# taz.de -- Umbau des Jahn-Sportparks: Das demolierte Objekt der DDR-Verteidigung
       
       > Der Senat lässt den Jahn-Sportpark in Prenzlauer Berg zum Inklusionspark
       > umbauen. Eine Bürgerinitiative und die Linke laufen Sturm dagegen.
       
 (IMG) Bild: Wer sich nicht wehrt: Philipp Dittrich und Katalin Gennburg mit Publikum vor dem Bauzaun am Großen Stadion des Jahn-Sportparks
       
       Berlin taz | Zwischen dem Wunsch nach einer lebenswerten Stadt ohne
       Baubonzen, der Liebe zur Ostmoderne und der zu Spatzen bewegen sich die
       Gemüter beim Rundgang über die Schotterflächen des Jahn-Sportparks in
       Prenzlauer Berg. Der wird behördlicherseits gerade ordentlich demoliert.
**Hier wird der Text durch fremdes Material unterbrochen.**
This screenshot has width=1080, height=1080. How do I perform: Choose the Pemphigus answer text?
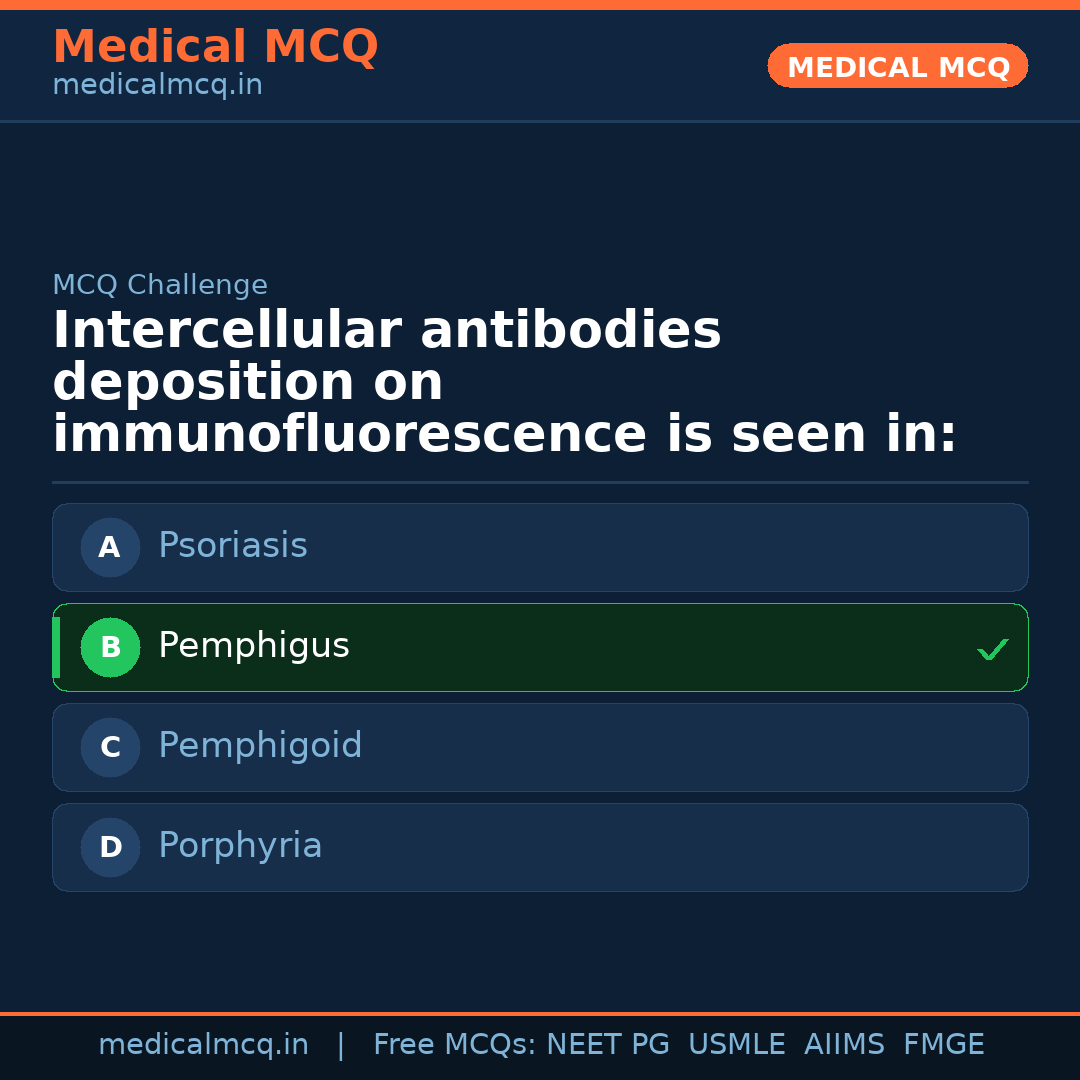click(x=253, y=646)
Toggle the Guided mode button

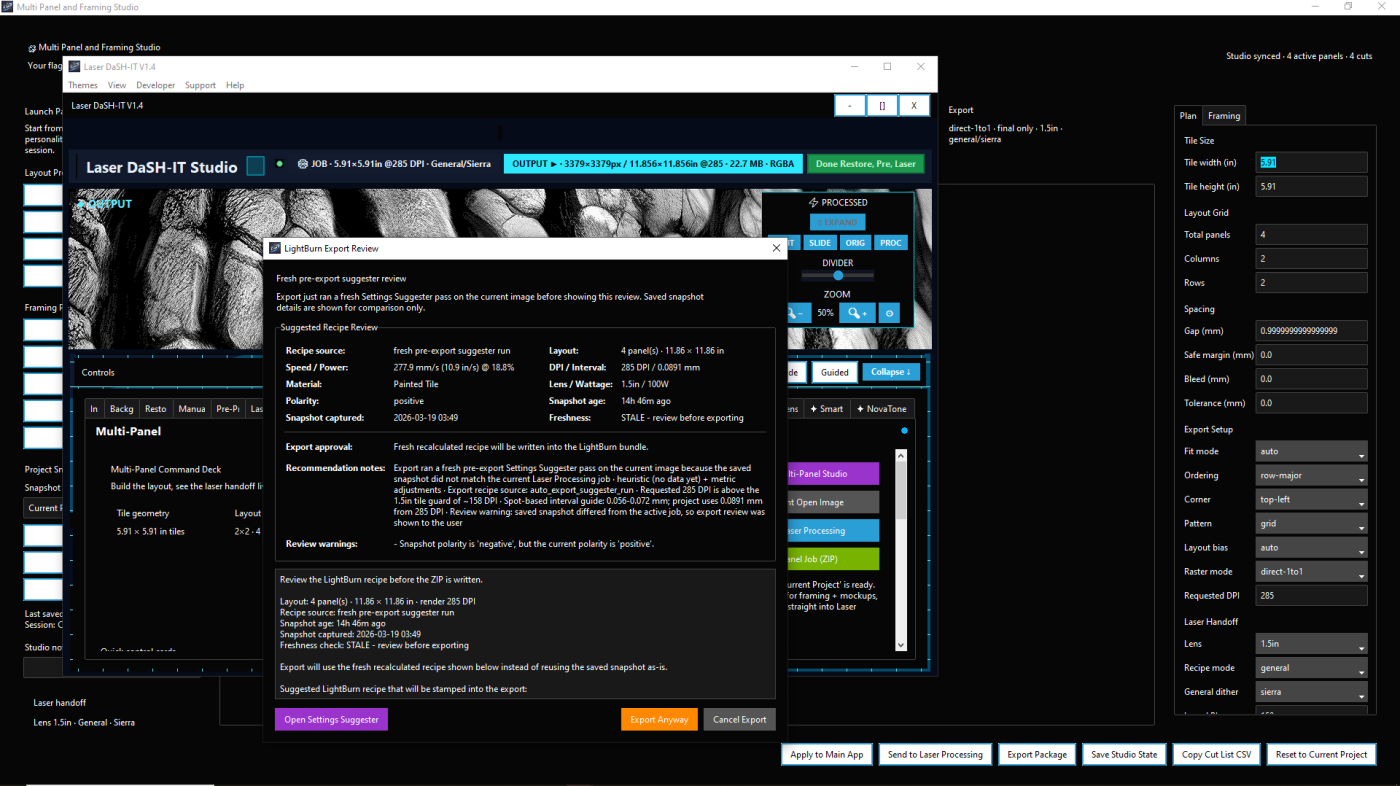[834, 372]
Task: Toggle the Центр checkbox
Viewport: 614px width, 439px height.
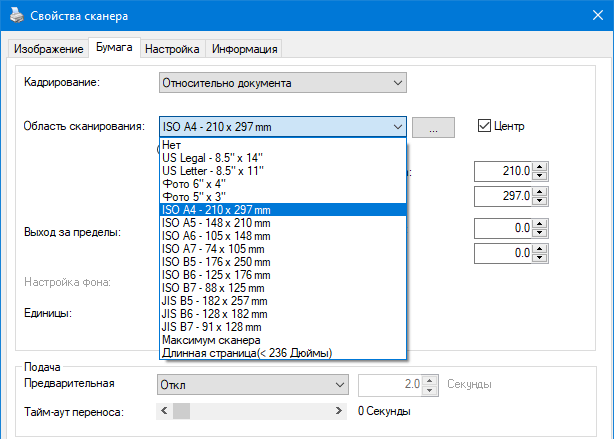Action: click(485, 126)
       Dementsprechend betroffen schauen die rund 30 Teilnehmer*innen jeden
       Alters, die der Einladung einer Bürgerinitiative und der Linken-Abgeordnete
       Katalin Gennburg am Mittwochabend gefolgt sind.
       
       Noch vor Beginn des Rundgangs stehen zwei ältere Männer vor dem Bauzaun,
       der die bereits abgerissene Haupttribüne des Jahn-Stadions mehr schlecht
       als recht versteckt. „Ich verstehe das überhaupt nicht“, echauffiert sich
       der eine, „das ist ein super Stadion“. Der andere ärgert sich über
       [1][SPD-Bausenator Christian Gaebler].
       
       Gaebler gilt hier als Hauptverantwortlicher dafür, dass es statt eines
       Stadionumbaus nun einen Neubau geben soll. Die Sache ist zwar sehr viel
       komplizierter. Aber egal. „Damit verdient der Baufilz viel mehr Geld“, sagt
       Katalin Gennburg, die seit Neuestem im Bundestag sitzt, zugleich aber
       vorerst auch noch an ihrem Abgeordnetenhausmandat festhält.
       
       ## Gift für den Klima- und Artenschutz
       
       Die Pläne zur Umwandlung des Jahn-Sportparks in einen Inklusionspark gibt
       es schon seit 2014. Das Ziel ist, letztlich Sportpark und Stadion für
       Olympia 2036 vorzubereiten. 20.000 Sitze soll das neue Stadion haben, genau
       wie das alte. Derzeitige Kosten: 200 Millionen Euro. Der einzige
       Unterschied: 300 Rollstuhlplätze, verteilt auf allen Rängen.
       
       „Riesen-Sportevents alle 20 Jahre sind der einzige Verwendungszweck für ein
       Stadion dieser Größe“, sagt Philipp Dittrich von der Bürgerinitiative. In
       Prenzlauer Berg gebe es zwar sehr engagierte Eltern, „aber dass sie bei den
       Bundesjugendspielen ein Stadion mit 20.000 Sitzen füllen, ist
       unwahrscheinlich“, sagt der Architekt.
       
       Außer dem neuen Stadion ist im Sportpark noch eine zehn Meter hohe
       Multifunktionshalle mit Fußballfeld auf dem Dach geplant. Auch ein
       Bürogebäude, unter anderem für die komplette Geschäftsstelle von Alba
       Berlin, soll entstehen.
       
       Für den Klima- und Artenschutz sind die Senatspläne freilich Gift, glaubt
       Philipp Dittrich: „Der Jahn-Sportpark ist jetzt schon eine der größten
       Hitzeinseln Pankows.“ Das werde sich mit einem Neubau noch mal
       verschlimmern. Wenigstens für die Westtribüne konnten die Naturfreunde
       Berlin einen Abrissstopp bis Ende September erstreiten. Der Grund: die
       Brutzeiten der ansässigen [2][Spatzenpopulation]. Die Spatzen wollen sich –
       wie Berliner Mieter*innen – jedenfalls nicht einfach aus ihren
       Behausungen vertreiben lassen.
       
       ## „Es war ja nicht alles schlecht“
       
       [3][Katalin Gennburg] treibt noch etwas anders um. „Durch Neubau wird
       Stadtgeschichte unkenntlich gemacht“, sagt sie. Eine ältere Anwohnerin
       verdächtigt den Senat, vor allem DDR-Überreste aus dem Stadtbild tilgen zu
       wollen: „Es war ja nicht alles schlecht.“ Nun ja. Das Stadion wurde als
       „Landesverteidigungsobjekt“ und damit Teil der Berliner Mauer konzipiert.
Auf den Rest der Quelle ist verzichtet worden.